Problem statement> List each line in the entries below that contains the word "Click".

Data excerpts>

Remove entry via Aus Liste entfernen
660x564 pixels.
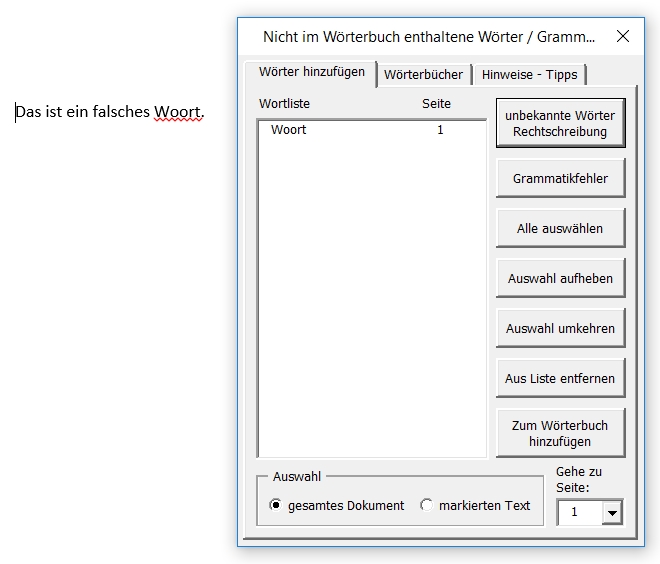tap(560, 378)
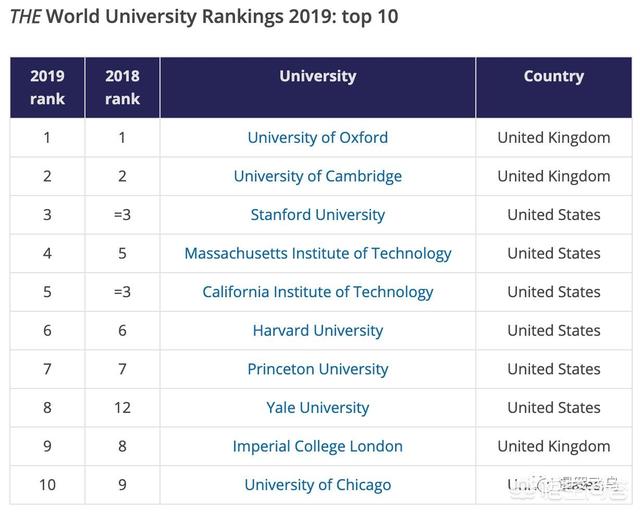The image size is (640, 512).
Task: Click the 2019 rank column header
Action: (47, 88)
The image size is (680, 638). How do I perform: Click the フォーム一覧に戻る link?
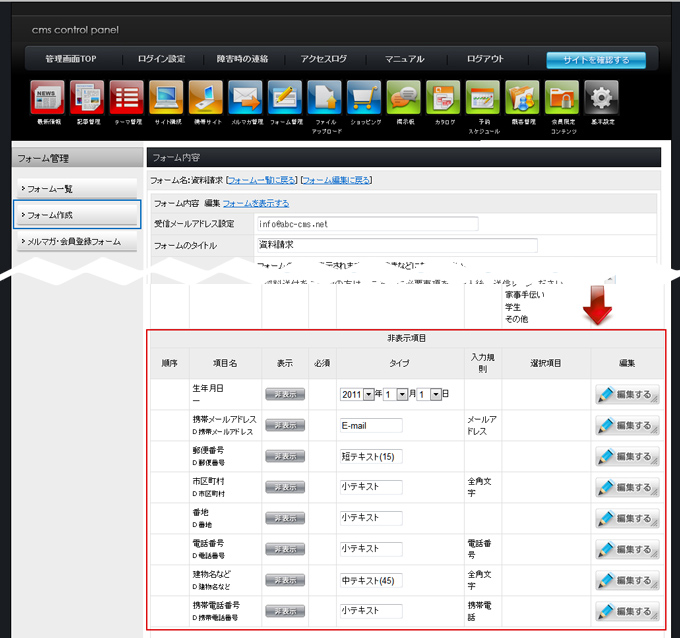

Written solution>
Task: Click the 2019 rank column header
The image size is (680, 638). How do I perform: Click the フォーム一覧に戻る link?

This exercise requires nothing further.